Göbeklitepe sizce neden inşa edildi? Görevi ne idi?  Ve neden kapatıldı?

Ben dahil olmak üzere, Göbeklitepe’yi inceleyen tüm araştırmacılar bu soruyu kendisine soruyor. Henüz net bir cevap bulunamadı. “Göbeklitepe gizemini koruyor.” Biz sadece bilgi birikimimiz ve araştırmalarımız çerçevesinde fikir yürütebilir ve dayanaklı tahinlerde bulunabiliriz.

Bu tahminlerden bir kısmı Astronomi temelli:  Yani uzmanlar diyorlar ki; “Göbeklitepe, Astronomi Gözlem Evi idi.” Daha ayrıntılı bir cevap vermek gerekirse, Göbeklitepe’de Sirius Takım Yıldızı izleniyordu. Çünkü burayı inşa edenler Sirius’a tapınıyorlardı. Dolayısıyla da hayatlarını bu gezegenin hareketleri üzerine kurmuşlardı.

Daha sonraki bir tarihte insanlık, Mısır’daki Piramitlerin yapımında aynı çıkarımda bulunmuştur.

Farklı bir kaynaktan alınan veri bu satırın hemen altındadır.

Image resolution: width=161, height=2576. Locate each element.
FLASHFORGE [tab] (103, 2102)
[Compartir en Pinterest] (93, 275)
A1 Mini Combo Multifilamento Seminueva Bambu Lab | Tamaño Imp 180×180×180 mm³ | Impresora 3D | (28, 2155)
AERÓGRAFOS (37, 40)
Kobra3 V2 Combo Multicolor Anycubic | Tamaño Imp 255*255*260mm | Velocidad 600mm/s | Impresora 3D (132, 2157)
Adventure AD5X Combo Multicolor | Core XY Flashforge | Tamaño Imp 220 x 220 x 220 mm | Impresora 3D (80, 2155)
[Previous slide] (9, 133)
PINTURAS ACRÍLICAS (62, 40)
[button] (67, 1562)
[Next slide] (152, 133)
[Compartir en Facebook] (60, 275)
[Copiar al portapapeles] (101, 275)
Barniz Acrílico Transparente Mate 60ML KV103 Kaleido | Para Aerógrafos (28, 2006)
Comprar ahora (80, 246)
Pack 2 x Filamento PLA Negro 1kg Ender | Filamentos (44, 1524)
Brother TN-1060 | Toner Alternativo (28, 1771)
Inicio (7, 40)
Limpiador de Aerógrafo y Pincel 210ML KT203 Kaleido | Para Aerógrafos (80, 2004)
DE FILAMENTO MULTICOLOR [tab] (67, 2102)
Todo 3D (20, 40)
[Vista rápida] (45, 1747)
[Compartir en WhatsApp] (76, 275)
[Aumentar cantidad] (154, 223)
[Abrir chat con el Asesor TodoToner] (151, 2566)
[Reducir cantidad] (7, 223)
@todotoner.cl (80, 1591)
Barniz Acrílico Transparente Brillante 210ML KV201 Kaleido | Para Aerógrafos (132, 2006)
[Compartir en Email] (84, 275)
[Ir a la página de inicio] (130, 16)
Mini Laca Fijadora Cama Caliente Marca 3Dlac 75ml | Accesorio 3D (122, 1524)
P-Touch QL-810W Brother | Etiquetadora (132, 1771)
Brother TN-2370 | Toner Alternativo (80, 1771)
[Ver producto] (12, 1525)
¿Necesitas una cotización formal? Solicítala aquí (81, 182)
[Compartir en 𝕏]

Göbeklitepe toprak üstüne çıkarıldığında;  pek çok araştırmacının birleştiği nokta; “Göbeklitepe bir tapınma alanı idi.”  

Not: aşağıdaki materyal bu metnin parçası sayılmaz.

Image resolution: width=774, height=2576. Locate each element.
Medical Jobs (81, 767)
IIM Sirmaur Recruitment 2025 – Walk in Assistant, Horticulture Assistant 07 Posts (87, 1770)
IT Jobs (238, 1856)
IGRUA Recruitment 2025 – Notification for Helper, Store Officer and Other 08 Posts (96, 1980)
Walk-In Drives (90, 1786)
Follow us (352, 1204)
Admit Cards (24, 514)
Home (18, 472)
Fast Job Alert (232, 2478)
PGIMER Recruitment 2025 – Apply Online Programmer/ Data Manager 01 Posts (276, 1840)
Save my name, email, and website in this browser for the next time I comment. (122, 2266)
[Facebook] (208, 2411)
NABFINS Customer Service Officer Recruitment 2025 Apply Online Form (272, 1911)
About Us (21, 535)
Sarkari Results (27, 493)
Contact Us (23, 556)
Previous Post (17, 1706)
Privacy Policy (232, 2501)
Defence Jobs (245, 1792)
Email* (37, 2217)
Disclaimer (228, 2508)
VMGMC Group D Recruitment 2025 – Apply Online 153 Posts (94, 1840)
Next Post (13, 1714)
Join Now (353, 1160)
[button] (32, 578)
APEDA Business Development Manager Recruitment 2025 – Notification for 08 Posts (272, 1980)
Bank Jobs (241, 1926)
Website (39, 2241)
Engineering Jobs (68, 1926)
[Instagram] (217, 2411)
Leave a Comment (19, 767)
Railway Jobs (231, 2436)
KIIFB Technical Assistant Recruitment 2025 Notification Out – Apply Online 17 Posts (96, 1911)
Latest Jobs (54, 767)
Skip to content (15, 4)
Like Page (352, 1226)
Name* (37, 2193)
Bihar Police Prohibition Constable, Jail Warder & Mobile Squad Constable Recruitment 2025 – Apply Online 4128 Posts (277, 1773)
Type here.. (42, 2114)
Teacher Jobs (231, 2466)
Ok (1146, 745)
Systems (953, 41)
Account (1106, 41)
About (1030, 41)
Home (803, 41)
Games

Ancak, neye tapmak için yapılmıştı: Yaratıcıya mı, yoksa doğanın gücüne mi, yoksa evrene mi?

Arkeologlar ve tarihçiler buna net bir cevap henüz veremiyor.

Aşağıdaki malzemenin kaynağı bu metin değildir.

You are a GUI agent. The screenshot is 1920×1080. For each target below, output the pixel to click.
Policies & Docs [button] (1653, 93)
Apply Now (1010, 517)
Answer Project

Şayet bir tapınma alanı ise; o çağın insanının tapınacak bir idole, bir inanç sistemine ihtiyacı olmalı. Çanaksız- Çömleksiz Neolitik Çağda yaşayan insanlardan bahsediyoruz: Arkeolojiye göre; insan, henüz tabak, çanak, çömlek, kase, sürahi yapmayı bilmiyor; taş devri koşullarında mağaralarda yaşıyorlar.

Tarım yapılmıyor; yerleşik hayata geçişmemiş, hayvanlar evcilleştirilmemiş, tekerlek dahi bulunmamış.

Nasıl oluyor da insan; bir tapınağa ihtiyaç duyuyor ve inşa ediyor?

Normal şartlarda insanın önce yiyecek, barınma, güvende olma gibi temel ihtiyaçlarına çözüm araması gerekiyor. Sonra bir dine ihtiyaç duyması gerekirdi. Ama Göbeklitepe’den anlıyoruz ki, öyle olmadı.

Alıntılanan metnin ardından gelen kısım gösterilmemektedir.